The cyber security tools you use to protect your computer will help, according to Segura.
“In a lot of cases, security products are able to identify the malicious code, but it’s a technique that can still give the bad guys a small advantage to conceal their payload,” he said.
Tricks with GIFs
If you speak GIF, you might be picking out this one right about now—a clip of “Nyan cat,” a cartoon cat with the body of a pop-tart, flying through the air, shooting lasers at a man who is running for cover, emitting a trail of pixelated rainbow. The message—“danger.”
“Malware researchers are always discovering possible backdoors which allow commands to be run on remote machines,” said Kronenberg, who works for DEF CON, a well-known hacking conference.
She cited an attack reported in 2008 where the bad guys would create an image file that looks like a GIF—called a GIFAR—and load it onto a site like Facebook. Ultimately, through trickery, the image file would get your cookies and login as you.
That vulnerability was patched, she said, but that does not mean attackers won’t try a similar method in the future.
Hackers just revealed how “poisoned” GIFs can do damage through vulnerable image-processing software, said Kelly Lum, a security engineer at Tumblr who runs her own GIF-filled site, Infosec Reactions.
The software is called ImageMagick, and sites to resize, crop and tweak the images you upload, according to The Register. But a “poisoned selfie” can trick ImageMagick into giving up the goods.
“Basically, if an attacker can craft a malicious image, such as a GIF or PNG [Portable Network Graphics], and a website or user tries to run this ImageMagick software on it, they could potentially be exploited,” said Lum.
“From there hackers can start infiltrating the system to steal secrets, snoop on people’s accounts, and so on,” reported The Register.
ImageMagick has posted a fix for the problem on its site.
“This is just one example, but vulnerabilities in software that manipulate and/or display images are definitely possible and do happen, said Lum.
Attackers may use the popularity of GIFs to do damage, according to Kronenberg.
“GIFs could certainly be the enticement that opens the door,” she said.
One example—apps that let you turn your keyboard into a GIF keyboard, making it easy to search for and use GIFs while texting. But the keyboards can also leave you vulnerable.
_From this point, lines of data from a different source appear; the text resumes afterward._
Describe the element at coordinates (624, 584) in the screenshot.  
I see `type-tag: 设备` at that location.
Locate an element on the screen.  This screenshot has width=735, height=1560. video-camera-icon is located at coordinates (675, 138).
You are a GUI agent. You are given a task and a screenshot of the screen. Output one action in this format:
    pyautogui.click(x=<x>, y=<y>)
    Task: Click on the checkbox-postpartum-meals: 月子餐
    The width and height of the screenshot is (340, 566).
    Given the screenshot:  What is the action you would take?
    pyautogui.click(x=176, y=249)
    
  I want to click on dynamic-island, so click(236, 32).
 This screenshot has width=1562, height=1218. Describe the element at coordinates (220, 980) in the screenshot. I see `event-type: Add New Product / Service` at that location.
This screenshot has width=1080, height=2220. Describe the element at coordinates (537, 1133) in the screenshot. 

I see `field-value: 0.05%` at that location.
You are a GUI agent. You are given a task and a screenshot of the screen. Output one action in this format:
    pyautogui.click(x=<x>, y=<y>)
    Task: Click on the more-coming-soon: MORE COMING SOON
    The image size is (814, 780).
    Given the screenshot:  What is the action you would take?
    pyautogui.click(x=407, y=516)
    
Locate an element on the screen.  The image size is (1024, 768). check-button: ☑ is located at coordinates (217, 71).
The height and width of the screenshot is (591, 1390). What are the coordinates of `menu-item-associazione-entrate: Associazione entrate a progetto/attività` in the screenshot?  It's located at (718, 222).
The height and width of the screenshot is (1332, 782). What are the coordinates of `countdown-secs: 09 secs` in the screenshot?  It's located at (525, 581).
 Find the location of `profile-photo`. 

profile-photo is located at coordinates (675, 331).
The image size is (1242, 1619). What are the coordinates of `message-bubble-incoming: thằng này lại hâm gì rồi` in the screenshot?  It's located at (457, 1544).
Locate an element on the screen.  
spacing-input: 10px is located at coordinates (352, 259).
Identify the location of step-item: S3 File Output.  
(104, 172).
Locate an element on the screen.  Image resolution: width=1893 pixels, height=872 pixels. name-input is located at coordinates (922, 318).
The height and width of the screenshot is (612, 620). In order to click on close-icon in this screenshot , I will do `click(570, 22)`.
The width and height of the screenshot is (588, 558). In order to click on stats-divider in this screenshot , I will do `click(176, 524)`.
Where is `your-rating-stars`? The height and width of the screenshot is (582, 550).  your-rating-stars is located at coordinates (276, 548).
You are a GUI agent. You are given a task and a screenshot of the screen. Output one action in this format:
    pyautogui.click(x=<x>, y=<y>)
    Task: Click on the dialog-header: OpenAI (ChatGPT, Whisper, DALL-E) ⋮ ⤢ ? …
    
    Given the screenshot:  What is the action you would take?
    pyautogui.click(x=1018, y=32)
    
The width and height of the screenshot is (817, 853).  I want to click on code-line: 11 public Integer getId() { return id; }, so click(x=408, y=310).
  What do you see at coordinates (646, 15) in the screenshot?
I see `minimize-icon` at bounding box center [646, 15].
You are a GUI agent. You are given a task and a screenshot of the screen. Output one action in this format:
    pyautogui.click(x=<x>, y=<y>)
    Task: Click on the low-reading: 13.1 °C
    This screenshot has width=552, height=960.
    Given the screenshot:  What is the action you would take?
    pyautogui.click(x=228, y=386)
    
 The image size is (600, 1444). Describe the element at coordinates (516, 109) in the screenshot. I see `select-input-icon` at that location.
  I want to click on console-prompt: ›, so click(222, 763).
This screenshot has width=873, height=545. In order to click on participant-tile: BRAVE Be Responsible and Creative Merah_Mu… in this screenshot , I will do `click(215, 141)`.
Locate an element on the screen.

“Third-party apps and keyboards like these if granted ‘full access’ permission to your data, can in turn transmit your every keystroke,” said Kronenberg. “Even if the developer is ethically sound, new exploits are always just around the corner. A bad actor could target the developer instead of bothering with you.”
“Basically all you have to do is find something that’s popular, make it easy for potential victims and they will ignore the risks,” she said.
All this may leave the GIF lover in search of a image of sadness, like the crying robot who asks, “Whyyyyy?“
Or it may give those who don’t speak GIF a reason to stay away.
But is doubtful that this new language will die out simply because because malicious hackers have decided GIFs are also a way to launch attacks, along with e-mail, Facebook, videos, text messages and the other digital platforms people use and rely on every day.
The co-founder of Giphy believes GIFs, and what he calls the “first humanist search engine,” will change the world.
“The Internet will become a different place. It will be more representational of what actually happens in the world,” said Chung.
As for Kronenberg, she is not giving up this method of communication that allows her to add new layers to the conversation.
“I’ve used GIFs for work, for friends, and especially for my enemies,” she said. “I try to pick a GIF that is relevant to the conversation, maybe a bit meta, maybe a little snarky, but they’re always totally me.”
And it may be a language you can already speak and understand.
“GIFs are self-explanatory. They’re as easy to get as emojis. Safely incorporating them into all social media and messaging would make me happy,” Kronenberg said.